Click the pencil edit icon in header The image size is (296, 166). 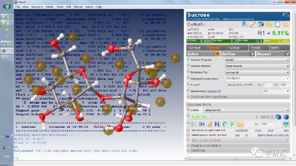pos(253,24)
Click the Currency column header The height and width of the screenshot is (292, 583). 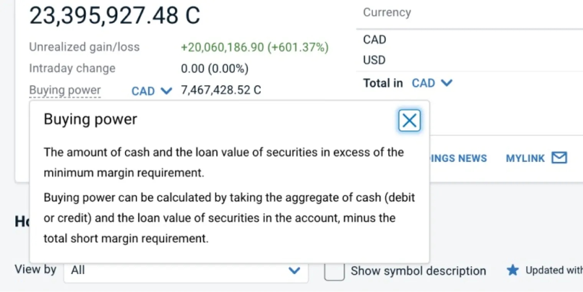387,12
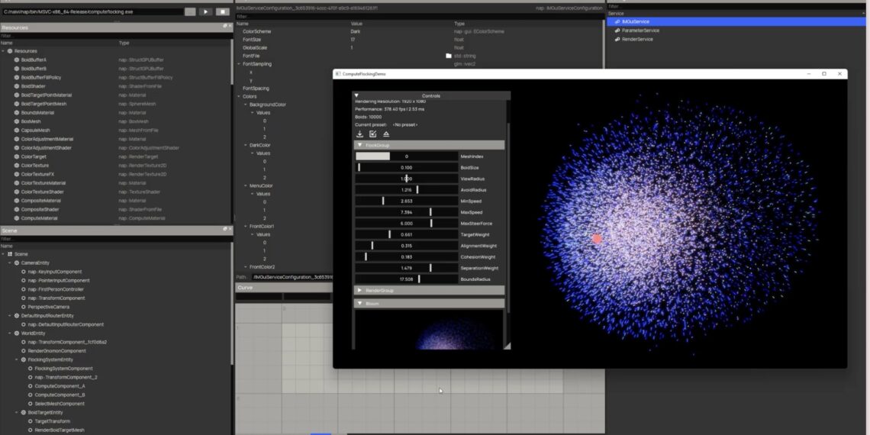Collapse the WorldEntity tree node

(10, 334)
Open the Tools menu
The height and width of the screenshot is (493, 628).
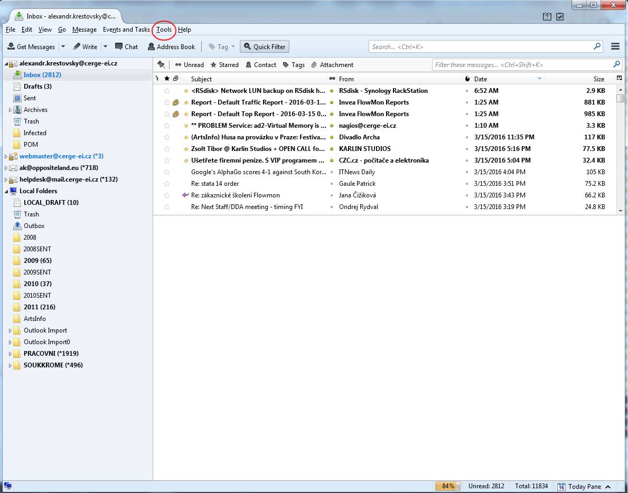pos(164,30)
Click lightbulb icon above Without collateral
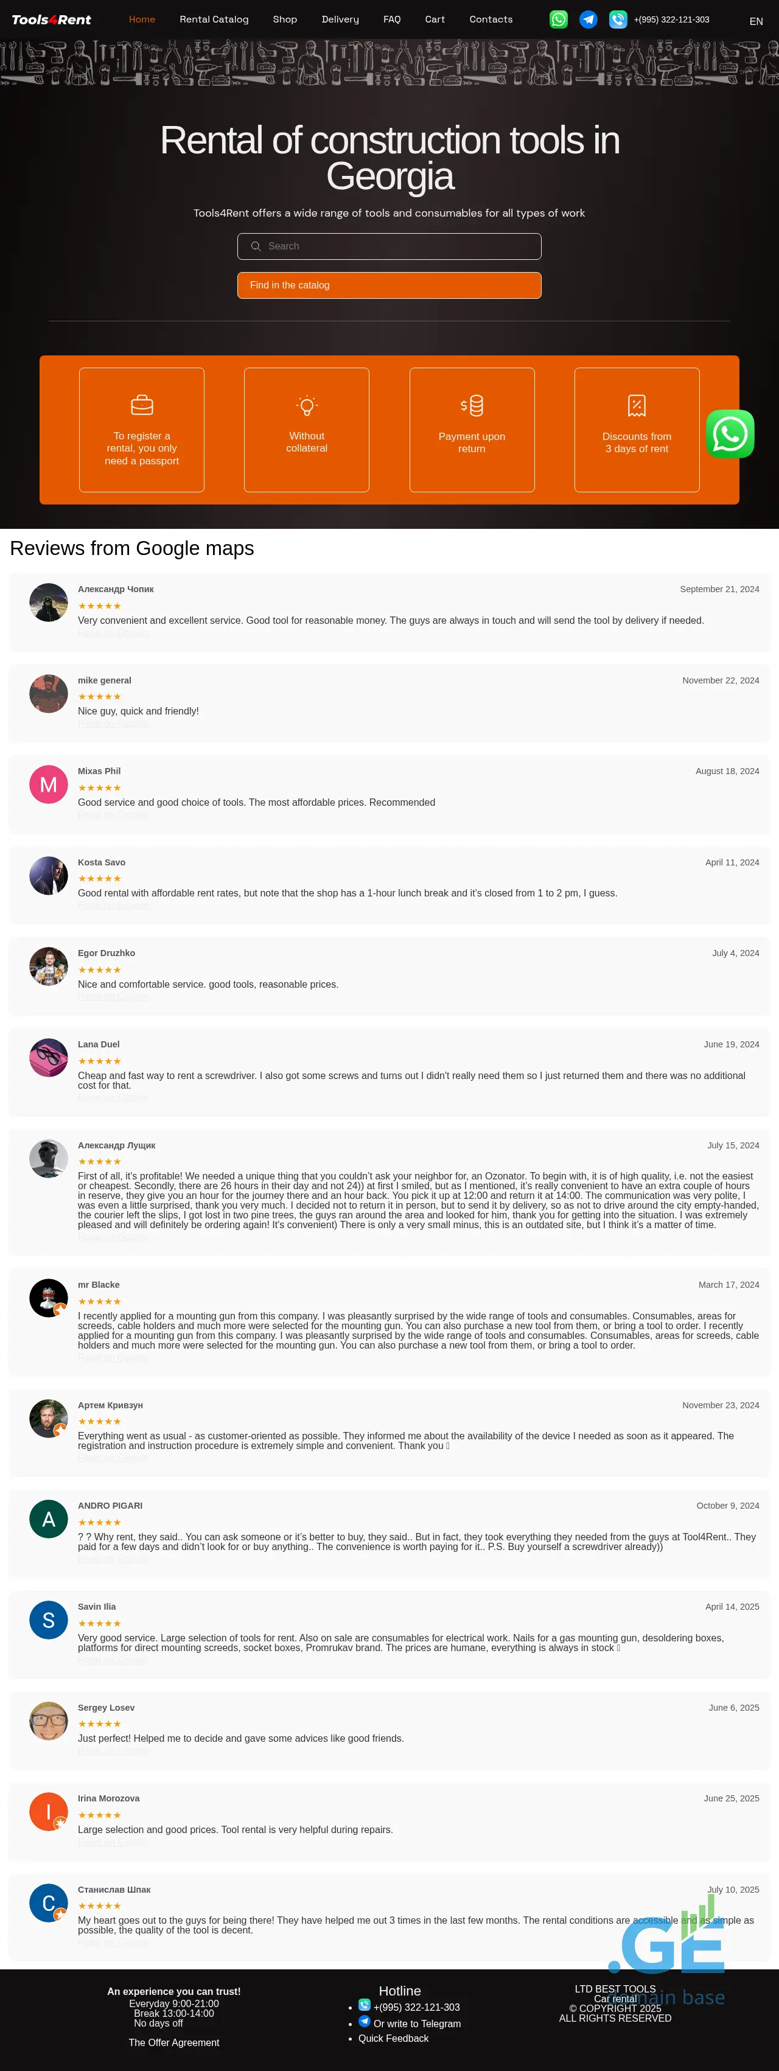Screen dimensions: 779x2071 click(306, 405)
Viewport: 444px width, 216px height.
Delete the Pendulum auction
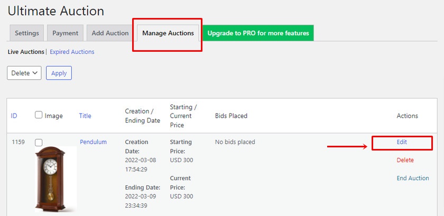[x=405, y=160]
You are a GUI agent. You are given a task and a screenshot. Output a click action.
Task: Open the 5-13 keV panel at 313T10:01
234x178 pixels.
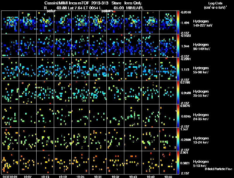pyautogui.click(x=10, y=163)
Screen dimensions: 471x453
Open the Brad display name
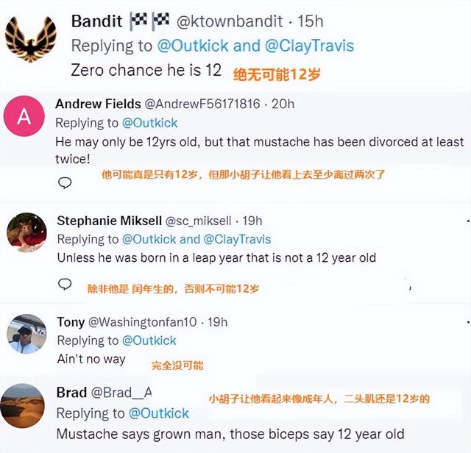[71, 393]
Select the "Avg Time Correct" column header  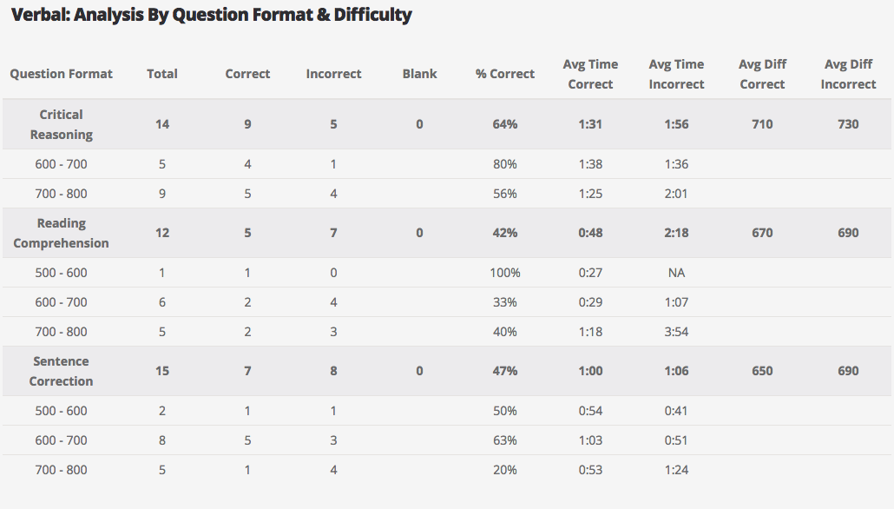click(590, 74)
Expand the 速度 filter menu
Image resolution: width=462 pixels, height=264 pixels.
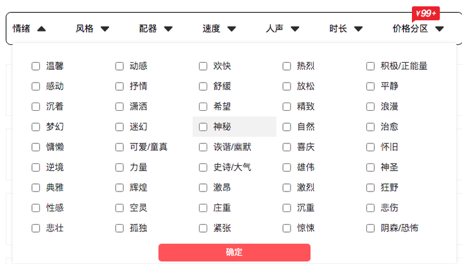pyautogui.click(x=219, y=28)
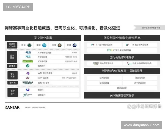The image size is (165, 132).
Task: Click the green ATP Challenger logo
Action: point(28,61)
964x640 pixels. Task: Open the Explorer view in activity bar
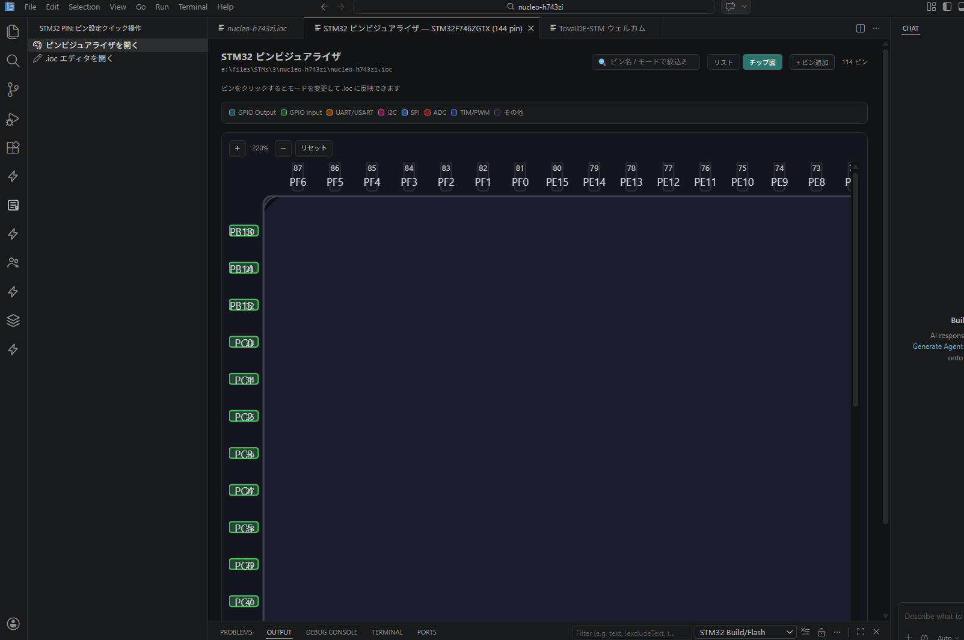click(x=13, y=32)
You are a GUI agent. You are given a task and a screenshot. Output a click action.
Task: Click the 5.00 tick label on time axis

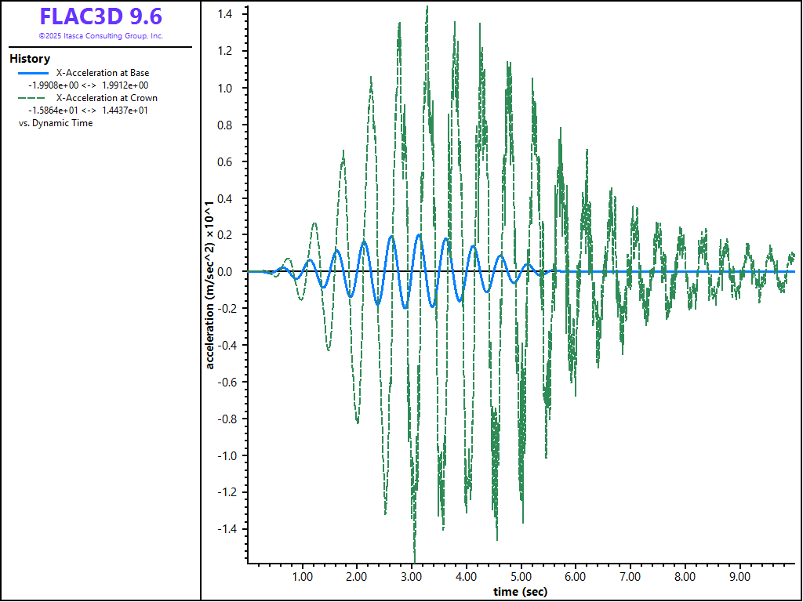point(521,577)
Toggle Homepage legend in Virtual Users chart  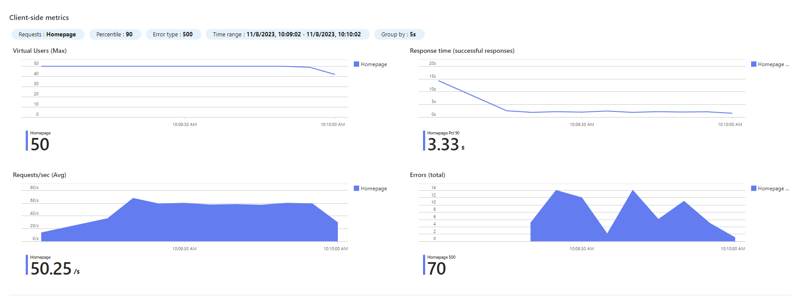click(370, 64)
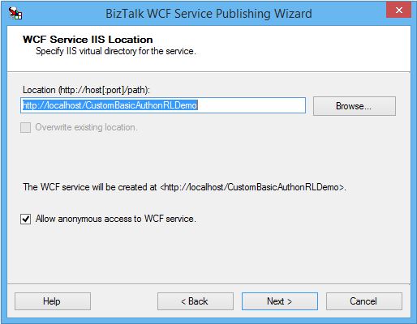Image resolution: width=417 pixels, height=324 pixels.
Task: Click the Overwrite existing location label text
Action: [x=86, y=127]
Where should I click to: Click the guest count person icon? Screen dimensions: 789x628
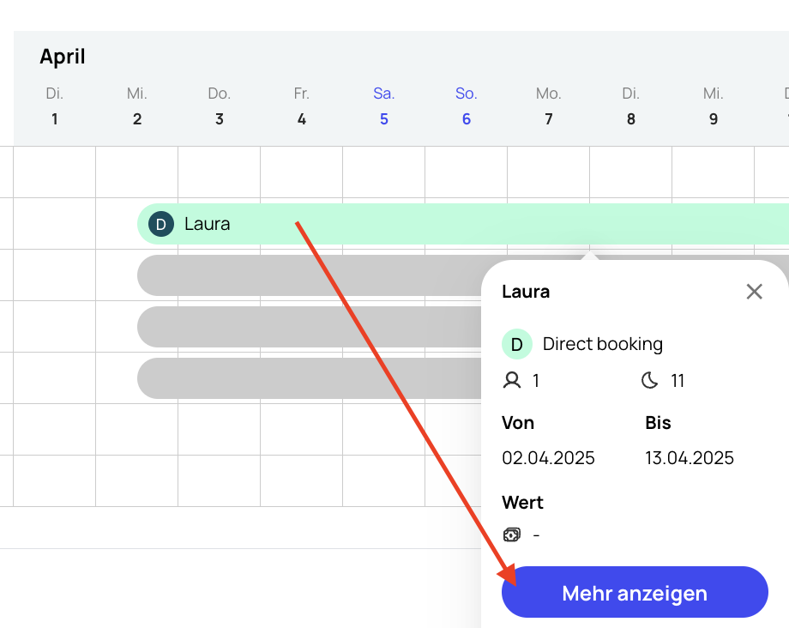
::::::
▶ **Exercise**
Print exactly the lines above that run from the one with "Open the Tools menu" to the one with "Screen dimensions: 471x453", both included. No pictures.

▶ **Your solution**
Open the Tools menu
The height and width of the screenshot is (493, 628).
pos(164,30)
Click lightbulb icon above Without collateral
Screen dimensions: 779x2071 click(306, 405)
Viewport: 444px width, 216px height.
Delete the Pendulum auction
[x=405, y=160]
You are a GUI agent. You are given a task and a screenshot. Output a click action.
Task: Open the 5-13 keV panel at 313T10:01
234x178 pixels.
pyautogui.click(x=10, y=163)
Screen dimensions: 471x453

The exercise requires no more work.